## [PASSAGE GIVEN]
◆ ◆ ◆ ◆ ◆ ◆ ◆

Re-Evaluating Final Fantasy XIII
Editor's Note: I guess I should say this isn't an official ScrewAttack review (if you can call it a review). Now that I got that out of the way, I'd just like to say that this is a mighty fine piece of work and because of it, I think I'll check out some games I haven't played in awhile. Thanks Englishman!
Back in early 2010, I was very excited for the release of Final Fantasy XIII. The series had always impressed, and nostalgic memories of VII, VIII and X fueled my excitement for the game. Add in the hype that was generated at the time and I was desperate to get my hands on it. I preordered FFXIII, paying £40 for the privilege. And when I got the game... well I was pretty disappointed. The reviews for the game generally highlighted the main problems and it's fair to say that I wasn't the only one who was annoyed with the experience. I thought the game was terrible and put it as my second most disappointing game ever. I got to Chapter 11 but gave up in annoyance.
I left the game for two years without thinking about it again. I nearly sold it earlier this year when I cleared out a bunch of my old games, keeping it only because I wouldn't come close to getting the same amount I paid for it. Not long after, I saw a video for the game on Youtube and thought 'Maybe I should try it again?' After blitzing my way through, I managed to beat the game recently. I decided that I'd do a blog, comparing my impressions after first playing it to my recent experiences and see how my feelings have changed.
I'll be looking over three areas in this comparison: Story, Gameplay and Presentation. I'll compare my thoughts from 2010 to 2012 and see how things have changed. There be mild spoilers but I'll try to steer clear of major issues.
On the world of Cocoon divine beings known as Fal'Cie create a land suitable for human beings to live and work, free from fears of the world below, known as Pulse. When a Pulse artifact is found on Cocoon, fear spreads among the populace and the Fal'Cie act to stem the panic by initiaing a Purge of the affected area. This Purge brings together a band of people who have their own motivations. Through their actions, they are branded as l'Cie, beings which are feared by ordinary humans which turn to monsters if they do not complete a Focus. The heroes search for a way to change their fate.
What I thought then:
There's a certain problem with some sci-fi and fantasy where they casually throw out alien concepts and expect the viewer/reader to instantly know what they are talking about. This is something I experienced with FFXIII where terms like Fal'Cie and l'Cie were dropped into the conversation without much explanation given. Yet this was nowhere near as annoying as the pacing of the game. The chapters I played the first time around moved at a glacial pace, with pretty much the first eight chapters being the heroes 'running away from the bad guys'. It was only after the true villain was revealed that things finally started to pick up, yet my patience was worn out. The heroes had gotten fairly tiresome as well. Some like the ex-soldier Lightning (basically a female Cloud), the pilot Sazh and the fairly mysterious Fang were endearing enough to care about but others grew tiresome. Snow (the fella with the big coat) is missing for half the game, Vanille seemed grating for her over-cheerfulness and I considered Hope as one of the worst characters in video game history, mainly for his horrible whinny attitude.
How I feel now:
I still have issues with the fairly glacial placing of the story. If a game contains chapters, it really shouldn't spend nearly three quarters of them just simply going over the character's motivations. Yet at the same time, possibly since I knew that things would go slowly this time around, I could appreciate how these early chapters develop each character. Lightning develops some real emotions (like Cloud!), Snow becomes more realistic though still fairly idealistic. Even Hope changes, going from horribly whiny to... well just normal really. The later chapters also shift the focus from character drama to more widescale 'fate of the world' stuff. It's more cinematic and generally more interesting. I have to admit that the last three chapters are far better and I was genuinely engaged with the story at the end.

◆ ◆ ◆ ◆ ◆ ◆ ◆

## [DATASET EXTRACT]

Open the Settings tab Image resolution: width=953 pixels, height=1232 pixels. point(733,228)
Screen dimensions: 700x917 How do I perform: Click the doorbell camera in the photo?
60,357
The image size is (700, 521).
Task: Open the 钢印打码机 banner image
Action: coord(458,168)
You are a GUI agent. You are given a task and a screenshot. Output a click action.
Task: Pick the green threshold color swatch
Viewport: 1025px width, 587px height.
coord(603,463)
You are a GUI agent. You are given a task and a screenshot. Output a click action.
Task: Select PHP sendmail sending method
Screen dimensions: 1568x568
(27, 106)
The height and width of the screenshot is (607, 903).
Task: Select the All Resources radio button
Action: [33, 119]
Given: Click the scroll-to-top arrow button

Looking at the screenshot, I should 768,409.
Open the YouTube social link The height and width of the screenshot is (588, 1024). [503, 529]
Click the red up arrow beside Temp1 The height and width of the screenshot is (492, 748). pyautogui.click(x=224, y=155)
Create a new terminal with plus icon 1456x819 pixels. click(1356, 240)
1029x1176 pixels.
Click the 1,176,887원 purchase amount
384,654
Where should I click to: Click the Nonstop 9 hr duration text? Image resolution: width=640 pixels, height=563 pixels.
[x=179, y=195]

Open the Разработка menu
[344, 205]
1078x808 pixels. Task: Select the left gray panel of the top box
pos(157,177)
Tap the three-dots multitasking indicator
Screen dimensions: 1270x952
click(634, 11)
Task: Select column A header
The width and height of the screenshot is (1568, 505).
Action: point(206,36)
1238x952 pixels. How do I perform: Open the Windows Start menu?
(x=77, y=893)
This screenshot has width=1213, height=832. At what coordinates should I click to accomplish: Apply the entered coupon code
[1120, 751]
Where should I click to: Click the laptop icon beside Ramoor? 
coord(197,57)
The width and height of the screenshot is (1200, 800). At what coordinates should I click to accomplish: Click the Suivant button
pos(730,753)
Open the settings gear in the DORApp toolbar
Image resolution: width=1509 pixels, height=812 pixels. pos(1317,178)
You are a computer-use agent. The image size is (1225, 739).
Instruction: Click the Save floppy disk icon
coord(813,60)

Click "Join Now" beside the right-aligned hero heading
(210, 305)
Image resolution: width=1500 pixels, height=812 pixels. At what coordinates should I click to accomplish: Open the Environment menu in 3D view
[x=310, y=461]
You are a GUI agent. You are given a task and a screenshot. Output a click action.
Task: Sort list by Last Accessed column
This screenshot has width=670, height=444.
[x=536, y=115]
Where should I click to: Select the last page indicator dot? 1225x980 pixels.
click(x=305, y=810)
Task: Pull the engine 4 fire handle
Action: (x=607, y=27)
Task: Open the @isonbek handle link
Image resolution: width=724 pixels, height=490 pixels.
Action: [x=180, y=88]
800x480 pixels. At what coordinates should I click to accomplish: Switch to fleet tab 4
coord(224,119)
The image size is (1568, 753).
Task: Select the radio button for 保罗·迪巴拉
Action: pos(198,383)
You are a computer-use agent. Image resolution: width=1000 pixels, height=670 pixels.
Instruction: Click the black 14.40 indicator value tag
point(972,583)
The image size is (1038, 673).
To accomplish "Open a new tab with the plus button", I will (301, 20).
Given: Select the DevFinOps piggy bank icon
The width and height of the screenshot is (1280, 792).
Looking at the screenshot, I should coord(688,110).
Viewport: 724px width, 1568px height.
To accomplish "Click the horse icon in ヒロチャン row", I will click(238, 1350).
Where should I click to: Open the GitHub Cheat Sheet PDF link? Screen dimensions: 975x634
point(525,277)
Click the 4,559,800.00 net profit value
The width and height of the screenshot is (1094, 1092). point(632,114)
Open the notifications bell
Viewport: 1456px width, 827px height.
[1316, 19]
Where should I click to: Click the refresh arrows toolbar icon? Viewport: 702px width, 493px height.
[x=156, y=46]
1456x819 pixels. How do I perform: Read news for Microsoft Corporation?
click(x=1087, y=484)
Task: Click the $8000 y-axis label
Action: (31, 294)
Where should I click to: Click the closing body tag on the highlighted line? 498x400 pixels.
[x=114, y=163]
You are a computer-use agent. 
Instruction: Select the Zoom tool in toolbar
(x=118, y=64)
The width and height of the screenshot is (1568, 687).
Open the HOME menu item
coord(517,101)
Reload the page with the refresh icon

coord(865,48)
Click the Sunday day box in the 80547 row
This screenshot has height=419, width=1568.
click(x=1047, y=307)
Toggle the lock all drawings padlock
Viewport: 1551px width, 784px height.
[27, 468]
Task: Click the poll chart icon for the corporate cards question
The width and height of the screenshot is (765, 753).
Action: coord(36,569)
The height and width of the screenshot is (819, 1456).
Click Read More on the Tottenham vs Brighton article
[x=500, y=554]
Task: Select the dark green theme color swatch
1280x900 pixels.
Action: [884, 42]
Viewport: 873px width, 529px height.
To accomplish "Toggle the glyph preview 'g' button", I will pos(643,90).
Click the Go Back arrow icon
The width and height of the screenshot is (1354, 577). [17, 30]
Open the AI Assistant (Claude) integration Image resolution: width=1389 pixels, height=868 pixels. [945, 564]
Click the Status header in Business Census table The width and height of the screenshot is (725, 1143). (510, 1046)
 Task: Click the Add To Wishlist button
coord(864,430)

◆ ◆ ◆ ◆ ◆ ◆ ◆

## [YOUR TASK]
Reproduce the part of the Final Fantasy XIII blog post that runs from "I left the game" up to and including "of major issues.", word for word.

## [RESULT]
I left the game for two years without thinking about it again. I nearly sold it earlier this year when I cleared out a bunch of my old games, keeping it only because I wouldn't come close to getting the same amount I paid for it. Not long after, I saw a video for the game on Youtube and thought 'Maybe I should try it again?' After blitzing my way through, I managed to beat the game recently. I decided that I'd do a blog, comparing my impressions after first playing it to my recent experiences and see how my feelings have changed.
I'll be looking over three areas in this comparison: Story, Gameplay and Presentation. I'll compare my thoughts from 2010 to 2012 and see how things have changed. There be mild spoilers but I'll try to steer clear of major issues.